Prostatectomy Improves Survival of Screen-Detected Cancer

Becky McCall

March 02, 2012

March 2, 2012 (Paris, France) — Men whose prostate cancer is detected with prostate-specific antigen (PSA) screening have significantly better progression-free survival, metastasis-free survival, and cancer-specific survival after prostatectomy than men not diagnosed through screening. In addition, tumor volume is associated with surgical outcome.

The results of the study — by Stacy Loeb, MD, from New York University in New York City, and her colleagues Xiaoye Zhu, Fritz Schroder, and Monique Roobol, from Erasmus University Medical Center, Rotterdam, the Netherlands — were presented here at the European Association of Urology 27th Annual Congress.

Whereas a previous study showed that prostatectomy improved "survival for men who were diagnosed clinically, our study shows that prostatectomy is very beneficial in screen-detected cases," Dr. Loeb told Medscape Medical News.

Study participants were drawn from the European Randomized Study for Screening for Prostate Cancer (ERSPC), which is the largest study of prostate cancer screening to date. "Previous data from ERSPC have shown that screening reduces prostate cancer death by 20% and metastatic disease by 41% at 9 years," noted Dr. Loeb.

However, she explained that there are concerns about screening leading to false-positive PSA tests, adverse effects from biopsies (such as infections), and overtreatment because of overdiagnosis. These issues all affect the risk/benefit ratio for screening in individual patients. Dr. Loeb added that in the United States, the majority of men receive active treatment, but in Europe, a greater proportion of men undergo active surveillance.

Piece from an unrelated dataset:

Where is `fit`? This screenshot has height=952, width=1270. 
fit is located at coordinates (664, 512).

"It's very important to determine the true value of screening. Specifically, we needed to evaluate the true effects of treatment for men diagnosed through screening," she remarked.

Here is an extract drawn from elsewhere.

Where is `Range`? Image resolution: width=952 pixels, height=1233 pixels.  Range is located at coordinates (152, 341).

A randomized trial conducted last year in Sweden compared radical prostatectomy with watchful waiting (N Engl J Med. 2011;364:1708-1717). The researchers found that survival outcomes were better with radical prostatectomy.

"That study suggests that treatment is effective because it improved survival, but the majority of patients in that study were not diagnosed through PSA testing, so they may have had higher-risk disease or greater tumor volume [at diagnosis]," Dr. Loeb cautioned.

Dr. Loeb's team randomized 42,376 men during the first round of ERSPC Rotterdam (1993 to 1999). There were 1151 prostate cancers diagnosed in the screening group and 210 in the control group.

More cases were diagnosed and there were more radical prostatectomies in the screening group than in the control group (420 vs 50), Dr. Loeb reported. Fewer men in the control group underwent prostatectomy, "probably because significantly more had advanced disease because they weren't screened and, as a result, were not candidates for radical prostatectomy," she explained.

The researchers compared progression-free survival, metastasis-free survival, and cancer-specific survival in the 2 groups after radical prostatectomy.

Patients in the screening group had significantly better progression-free, metastasis-free, and cancer-specific survival. "This means that men whose cancer was detected through screening were less likely to die from prostate cancer after surgery," Dr. Loeb said.

The researchers also looked at PSA level, tumor stage, Gleason score, and age to help predict prognosis after surgery. Even after accounting for all these factors, screening status was found to provide better progression-free and metastasis-free survival, she noted.

One finding surprised the investigators and provided useful insight into factors affecting prognosis. "Everything changed with the tumor volume of the prostatectomy specimen. After accounting for this, screening status was no longer significant," Dr. Loeb reported.

These findings suggest that tumor volume makes the difference between outcomes in screened and nonscreened men. "It seems [that] screening led to diagnosis at a time when tumor volume was significantly less. A lower burden of disease at diagnosis made the men more likely to be helped by surgery," she said.

Dr. Loeb said that the study showed that screening and treatment go together. "They are arm in arm; patients did better after treatment if they were diagnosed through screening. So earlier detection does allow treatment to be more effective."

She emphasized the importance of selecting the right men for the wide-scale implementation of a screening program. "If we do not select who is screened carefully, then we may cause more harm than benefit."

Screening may be overused in elderly men with significant health issues. "Younger, healthier men would benefit most from early detection and effective treatment, so they should be the focus of screening efforts," said Dr. Loeb.

Commenting on the study, Patrick Walsh, MD, from the Department of Urology, Johns Hopkins School of Medicine, Baltimore, Maryland, told Medscape Medical News that "this is a very important study because it provides further evidence that PSA testing is valuable."

"Having practiced in the pre-PSA era, I've seen too many men who missed the window of curability. This study demonstrates...[that] it doesn't help to remove the prostate in men who are not curable, and provides further evidence that PSA saves lives."

Dr. Loeb and Dr. Walsh have disclosed no relevant financial relationships.

European Association of Urology (EAU) 27th Annual Congress: Abstract 682. Presented February 26, 2012.